Please contact Bob if you have any questions regarding the MSA process, reporting requirements under the MMSEA, or other questions concerning the Medicare Secondary Payer Act and its ramifications on personal injury settlements.

MSPA RRE Reporting Requirements for Loss of Consortium Claims - Be Careful When Drafting the Release


During a June 30, 2010 Town Hall teleconference put on by or on behalf of Centers for Medicare and Medicaid Services ("CMS"), CMS representatives addressed Medicare Secondary Payer Act reporting responsibilities pertaining to loss of consortium claims. CMS requires RREs to report such claims only if the language in the release executed by a loss of consortium claimant can be interpreted to mean the non-injured spouse is accepting settlement funds in exchange for a release of claims for medical payments and/or person injury claims, even if no such claims were ever made.
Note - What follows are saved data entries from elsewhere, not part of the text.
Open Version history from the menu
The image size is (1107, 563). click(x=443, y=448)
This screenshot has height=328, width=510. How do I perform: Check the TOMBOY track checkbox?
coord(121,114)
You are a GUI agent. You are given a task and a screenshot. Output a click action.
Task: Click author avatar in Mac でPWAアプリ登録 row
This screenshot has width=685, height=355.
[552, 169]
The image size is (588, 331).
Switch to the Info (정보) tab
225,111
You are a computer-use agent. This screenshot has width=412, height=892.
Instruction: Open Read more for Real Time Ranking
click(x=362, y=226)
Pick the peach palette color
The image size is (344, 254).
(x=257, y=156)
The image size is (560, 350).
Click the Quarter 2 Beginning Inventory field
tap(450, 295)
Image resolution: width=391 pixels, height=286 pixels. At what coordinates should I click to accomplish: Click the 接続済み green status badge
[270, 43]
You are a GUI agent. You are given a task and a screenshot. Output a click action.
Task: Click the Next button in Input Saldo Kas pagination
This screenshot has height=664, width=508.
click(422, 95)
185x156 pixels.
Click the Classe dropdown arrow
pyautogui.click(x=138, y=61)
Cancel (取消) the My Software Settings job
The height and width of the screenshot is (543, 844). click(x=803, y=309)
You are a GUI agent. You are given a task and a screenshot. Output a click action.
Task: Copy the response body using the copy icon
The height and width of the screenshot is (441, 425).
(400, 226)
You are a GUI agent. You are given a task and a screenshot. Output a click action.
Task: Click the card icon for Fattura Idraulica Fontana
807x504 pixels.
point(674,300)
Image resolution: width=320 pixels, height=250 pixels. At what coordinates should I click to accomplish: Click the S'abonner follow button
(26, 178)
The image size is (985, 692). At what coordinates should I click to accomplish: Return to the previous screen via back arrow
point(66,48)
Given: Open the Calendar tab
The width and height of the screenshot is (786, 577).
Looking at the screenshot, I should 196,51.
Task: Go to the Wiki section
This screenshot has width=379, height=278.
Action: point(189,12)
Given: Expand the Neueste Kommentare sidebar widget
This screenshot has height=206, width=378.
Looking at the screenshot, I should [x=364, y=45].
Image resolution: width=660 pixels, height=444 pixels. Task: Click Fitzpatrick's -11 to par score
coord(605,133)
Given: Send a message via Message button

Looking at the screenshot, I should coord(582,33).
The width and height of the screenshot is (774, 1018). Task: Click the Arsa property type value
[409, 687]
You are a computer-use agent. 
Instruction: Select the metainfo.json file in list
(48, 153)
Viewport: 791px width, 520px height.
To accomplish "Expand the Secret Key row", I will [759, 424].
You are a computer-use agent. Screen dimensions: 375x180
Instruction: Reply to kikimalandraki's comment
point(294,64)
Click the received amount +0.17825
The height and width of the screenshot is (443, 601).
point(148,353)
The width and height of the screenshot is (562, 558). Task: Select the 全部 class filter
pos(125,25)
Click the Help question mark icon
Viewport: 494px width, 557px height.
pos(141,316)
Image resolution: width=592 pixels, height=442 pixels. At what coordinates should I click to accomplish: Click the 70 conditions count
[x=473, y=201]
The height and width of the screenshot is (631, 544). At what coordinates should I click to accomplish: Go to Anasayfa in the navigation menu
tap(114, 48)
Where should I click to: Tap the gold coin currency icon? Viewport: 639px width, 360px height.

For instance, many carriers and practitioners use standard releases where, for instance, a spouse or child has a personal injury claim and the other spouse or parent presents a loss of consortium claim. Such standard releases usually indicate all of the parties to the settlement "hereby release, waive and relinquish all claims for personal injury, loss of consortium, wrongful death" etc. If such releases are used once the RRE reporting period begins in 2011, then the RRE will have to separately report both claims - that of the injured party and the party claiming loss of consortium

Therefore, it is advised that any release submitted to a claimant whose sole claim is for loss of consortium, property damage or some other non-medical/non-injury claim, strictly identify the claim(s) being released and specify that the payment thereto does not pertain to an injury or for medical expenses incurred by that claimant. This will prevent reporting errors and an exposure to fines for failing to report.